:: Aim ::
Format the stretch of records from the line containing "Screen dimensions: 858x1136" through the line containing "click(182, 17)" as a numbered list, leaving out any blank lines.

:: Material supplied ::
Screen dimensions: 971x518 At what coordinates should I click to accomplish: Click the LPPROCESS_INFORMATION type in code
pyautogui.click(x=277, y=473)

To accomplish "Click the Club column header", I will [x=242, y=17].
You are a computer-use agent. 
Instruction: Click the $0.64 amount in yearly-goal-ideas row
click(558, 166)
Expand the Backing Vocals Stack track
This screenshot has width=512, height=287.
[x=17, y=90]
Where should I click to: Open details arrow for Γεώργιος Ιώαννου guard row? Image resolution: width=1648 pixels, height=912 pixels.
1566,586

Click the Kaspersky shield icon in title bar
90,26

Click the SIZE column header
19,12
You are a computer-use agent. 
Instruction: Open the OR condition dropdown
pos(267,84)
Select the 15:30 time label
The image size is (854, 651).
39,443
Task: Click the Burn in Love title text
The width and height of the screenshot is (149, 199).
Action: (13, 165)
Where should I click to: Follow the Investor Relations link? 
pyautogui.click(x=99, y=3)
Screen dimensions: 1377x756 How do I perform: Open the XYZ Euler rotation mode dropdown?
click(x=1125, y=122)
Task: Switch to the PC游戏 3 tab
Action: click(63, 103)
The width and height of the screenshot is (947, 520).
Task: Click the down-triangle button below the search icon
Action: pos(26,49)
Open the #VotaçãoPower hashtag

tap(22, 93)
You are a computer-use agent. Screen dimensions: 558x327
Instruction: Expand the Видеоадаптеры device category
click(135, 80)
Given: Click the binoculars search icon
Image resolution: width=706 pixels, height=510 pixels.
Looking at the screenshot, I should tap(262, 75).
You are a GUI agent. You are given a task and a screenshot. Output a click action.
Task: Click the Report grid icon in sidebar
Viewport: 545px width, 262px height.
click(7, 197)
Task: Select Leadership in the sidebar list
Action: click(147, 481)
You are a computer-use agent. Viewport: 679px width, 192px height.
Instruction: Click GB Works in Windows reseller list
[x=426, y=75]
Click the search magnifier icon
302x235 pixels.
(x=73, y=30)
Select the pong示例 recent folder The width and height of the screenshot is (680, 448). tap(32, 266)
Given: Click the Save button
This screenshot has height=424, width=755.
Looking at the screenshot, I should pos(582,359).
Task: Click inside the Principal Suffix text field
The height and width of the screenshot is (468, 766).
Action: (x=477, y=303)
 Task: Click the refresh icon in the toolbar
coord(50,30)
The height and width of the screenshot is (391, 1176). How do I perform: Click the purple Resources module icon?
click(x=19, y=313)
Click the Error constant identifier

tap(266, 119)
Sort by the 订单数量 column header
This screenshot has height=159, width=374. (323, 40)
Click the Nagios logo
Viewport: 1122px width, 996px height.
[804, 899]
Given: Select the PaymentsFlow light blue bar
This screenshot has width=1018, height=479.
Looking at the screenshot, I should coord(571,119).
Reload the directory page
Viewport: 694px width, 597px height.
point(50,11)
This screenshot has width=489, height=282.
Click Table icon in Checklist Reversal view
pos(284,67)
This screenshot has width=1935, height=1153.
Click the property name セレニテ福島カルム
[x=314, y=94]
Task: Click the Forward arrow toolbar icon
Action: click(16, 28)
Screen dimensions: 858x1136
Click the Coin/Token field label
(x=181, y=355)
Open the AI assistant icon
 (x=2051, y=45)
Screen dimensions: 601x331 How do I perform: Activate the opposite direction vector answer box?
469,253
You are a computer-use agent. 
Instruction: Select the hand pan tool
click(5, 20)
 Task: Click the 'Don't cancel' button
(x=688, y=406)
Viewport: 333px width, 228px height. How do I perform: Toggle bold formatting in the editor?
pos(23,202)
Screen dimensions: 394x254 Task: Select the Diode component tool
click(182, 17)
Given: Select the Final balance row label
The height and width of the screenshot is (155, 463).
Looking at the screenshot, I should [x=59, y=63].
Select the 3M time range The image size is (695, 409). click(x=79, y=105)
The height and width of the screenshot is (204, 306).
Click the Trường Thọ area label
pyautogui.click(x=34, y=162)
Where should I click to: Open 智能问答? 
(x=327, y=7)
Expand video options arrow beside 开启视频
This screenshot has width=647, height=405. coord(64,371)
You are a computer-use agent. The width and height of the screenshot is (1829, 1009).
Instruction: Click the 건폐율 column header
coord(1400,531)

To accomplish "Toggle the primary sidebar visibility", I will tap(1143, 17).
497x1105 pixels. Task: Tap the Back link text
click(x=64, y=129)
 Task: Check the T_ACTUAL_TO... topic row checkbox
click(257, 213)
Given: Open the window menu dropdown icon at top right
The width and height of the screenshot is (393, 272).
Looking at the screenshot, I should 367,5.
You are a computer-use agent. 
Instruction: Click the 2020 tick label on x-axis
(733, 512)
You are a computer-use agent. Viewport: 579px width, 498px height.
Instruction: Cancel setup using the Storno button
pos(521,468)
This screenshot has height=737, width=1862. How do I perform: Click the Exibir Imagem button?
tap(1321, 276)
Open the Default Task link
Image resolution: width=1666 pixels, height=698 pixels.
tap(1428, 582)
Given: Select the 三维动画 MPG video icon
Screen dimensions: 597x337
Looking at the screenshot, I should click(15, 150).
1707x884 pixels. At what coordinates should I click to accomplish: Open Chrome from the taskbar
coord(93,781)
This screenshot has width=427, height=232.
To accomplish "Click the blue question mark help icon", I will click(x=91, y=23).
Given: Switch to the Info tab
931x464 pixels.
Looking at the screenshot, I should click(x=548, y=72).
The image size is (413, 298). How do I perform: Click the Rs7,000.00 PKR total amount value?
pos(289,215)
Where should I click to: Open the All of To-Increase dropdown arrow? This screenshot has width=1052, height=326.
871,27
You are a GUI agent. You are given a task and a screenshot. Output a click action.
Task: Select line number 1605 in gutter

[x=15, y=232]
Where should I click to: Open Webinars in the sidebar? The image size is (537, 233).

:: Written solution ::
1. Screen dimensions: 858x1136
2. Click the Coin/Token field label
3. (x=181, y=355)
4. Open the AI assistant icon
5.  (x=2051, y=45)
6. Screen dimensions: 601x331 How do I perform: Activate the opposite direction vector answer box?
7. 469,253
8. You are a computer-use agent. 
9. Instruction: Select the hand pan tool
10. click(5, 20)
11.  Task: Click the 'Don't cancel' button
12. (x=688, y=406)
13. Viewport: 333px width, 228px height. How do I perform: Toggle bold formatting in the editor?
14. pos(23,202)
15. Screen dimensions: 394x254 Task: Select the Diode component tool
16. click(182, 17)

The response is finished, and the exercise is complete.